Güzel bir kız olduğu su götürmez bir gerçekti diğer yandan. Dizinin bir karış üzerindeki eteği de az dikkat çekmezdi hani. Zekâsının yanına fiziğini katık yaptı bu sefer. Çevre edindiği o dostane ortama bu sefer erkek nüfus rağbet etmeye başlamıştı. Sivri fikirleri zaman içinde belirginleşmeye başlamıştı.

 

Songül ve tutarsız soyut ve uçuk hayalleri. Üzülerek ve serzenişle vurguluyorum zira muhalif yapısıyla çok tezat teşkil etmişti hele ki duygusal yapımdan hiç mi hiç haz etmezdi.

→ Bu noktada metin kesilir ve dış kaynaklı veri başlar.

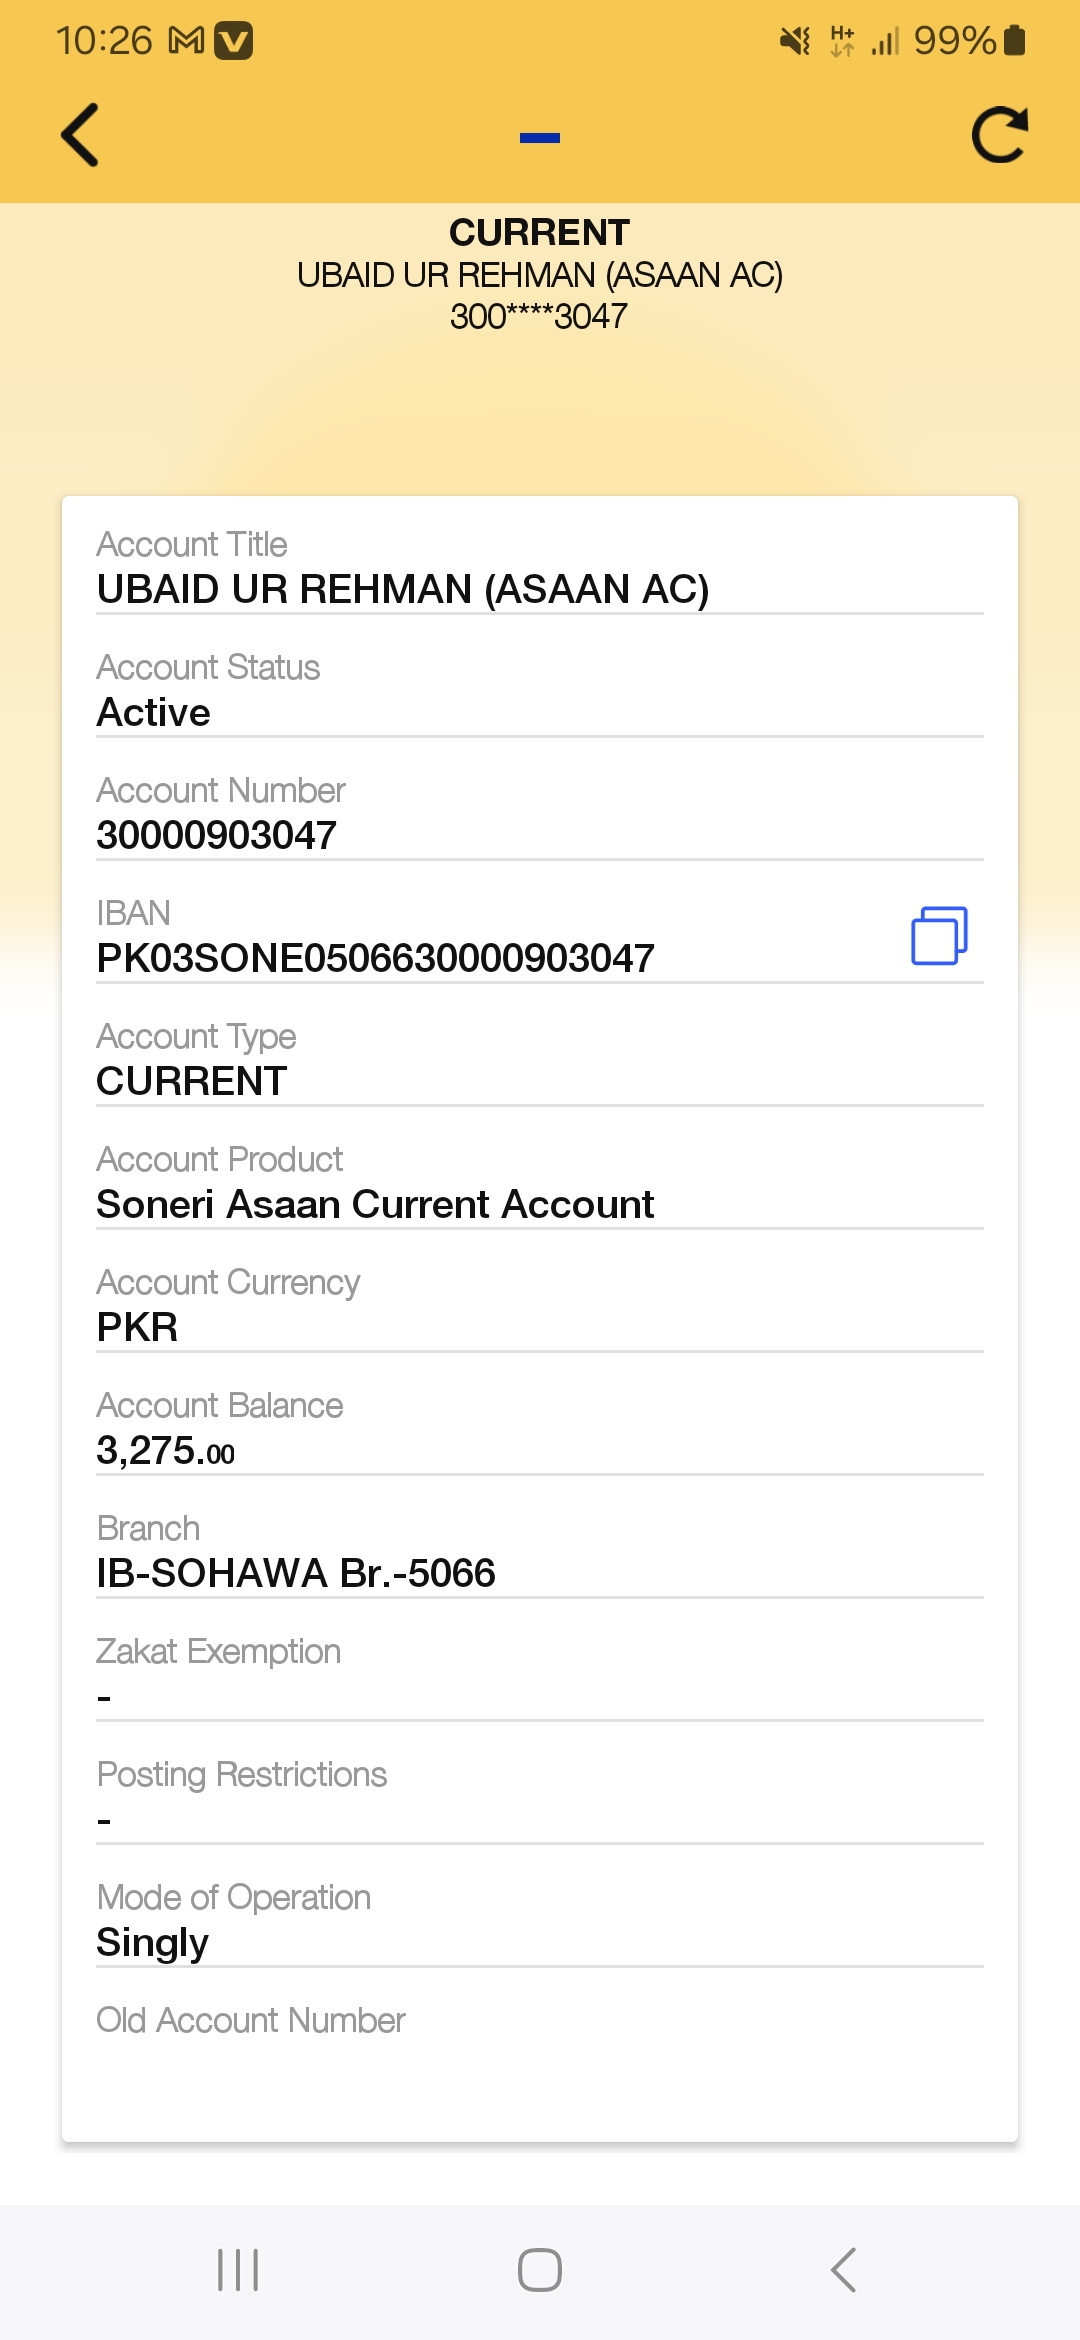Tap the IB-SOHAWA branch entry

[x=296, y=1573]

Sayısız oyununa geldiğim de ne yazık ki zor da olsa kabullendiğim acı bir gerçek. Sınıfı oyunlarına alet edip oldukça derin yaralar açan bazı olaylar yaşamamın tek mimarıdır.

 

Ergen bir topluluk ne derece adil olabilir ya da kimi hangi ölçüde adilane yargılayabilir ki…

 

Ben ya da onlar ya da Songül. Aklı beş karış havada, duygularının devinimi ile içsel yolculuklarını farkında bile olmayan yeni yetme gençler.

 

Aşklar ya da aşk addettiğimiz o masum kaçamaklar. Hele ki platonik yapısıyla oldukça derinden etkileyen yüreğe dokunan hayaller.

 

Sabahın köründe sadece ‘’günaydın’’ demek adına az mı nöbet tutmuşumdur bahçeyi boydan boya arşınlarken…

 

Ya da az mı dolanmıştık ben ve dostlarım uzaktan görebilmek için bir kez bile olsa hatta saniyelerle ifade edilen bir zaman diliminde.

 

Belki de iki çift kelam etmek adına kimlerin kimlerin peşinden koştuk masumane bir bakış yakalayabilmek için.

 

Ne de olsa seksenli yılların o buhranlı ve melankoli kokan koridorları.

 

Bir yanda kalplerimizin attığı o göğüs boşluğu nefesimizin daraldığı bir yanda zamanın şarkılarına eşlik eden karşılıksız aşklarımız.

 

Kötü diye bellediğim kimse yoktu ki o günlerden hatıra. Eh, ne de olsa saflığın tavan yaptığı bir süreç her ne kadar aradan geçen yıllar pek etki etmemiş olsa da…

 

Kötü mü dedim sahi ne anlama geldiğini Songül gelene kadar bilememiştim, bilemezdim ki. Keşke hiçbir zaman da öğrenmemiş olsaydım. Bunu yürekten dilerdim sadece korunaklı dünyamı işgal etmeseydiler, diye az hayıflanmamışımdır zahir.

 

Songül ve sinsi planları…

 

Tüm sınıfı birbirine düşüren o nakil öğrenci. Oysa kucağımız açmıştık ona farklı olduğunu fark etmeden. Farklı olması da pek önemli değildi diğer yandan ne de olsa her birimiz en ufak ayrıntıya kadar farklıydık hem de garklı dünyalardan gelmiş gibi garip tutumlar geliştirmiştik.

 

Songül’e dair anlatacak bunca şey varken doğrusu yaralı kalbim az da sızlamıyor değil hani ondan bahsederken. Kim olduğumu sorsanız ona hatırlamayacağına adım gibi eminim. Ne de olsa onun hoş vakit geçirmesinde yardımcı ve etkili bir elemandır her ne kadar onun gözünde etkisiz eleman olarak vuku bulmuş olsam da.

 

Lise yıllarında psikoloji dersi ile tanıştık ilk kez. Psikoloji dersine giren canım öğretmenim. Kim bilir nerelerdedir şimdi. En az benim onu sevdiğim kadar yüreğine yerleştirdiği öğrencilerinden biriydi. Ve onunla aynı küsüyü paylaşırdık. Nasıl mı?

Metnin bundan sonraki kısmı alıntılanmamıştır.